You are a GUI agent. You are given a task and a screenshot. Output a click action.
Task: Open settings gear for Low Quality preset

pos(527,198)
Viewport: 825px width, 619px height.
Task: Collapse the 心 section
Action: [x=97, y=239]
────────────────────────────────────────
TASK GOAL:
In full and exactly as written, reproduce the records above.

SOLVED PROBLEM:
You are a GUI agent. You are given a task and a screenshot. Output a click action.
Task: Open settings gear for Low Quality preset

pos(527,198)
Viewport: 825px width, 619px height.
Task: Collapse the 心 section
Action: [x=97, y=239]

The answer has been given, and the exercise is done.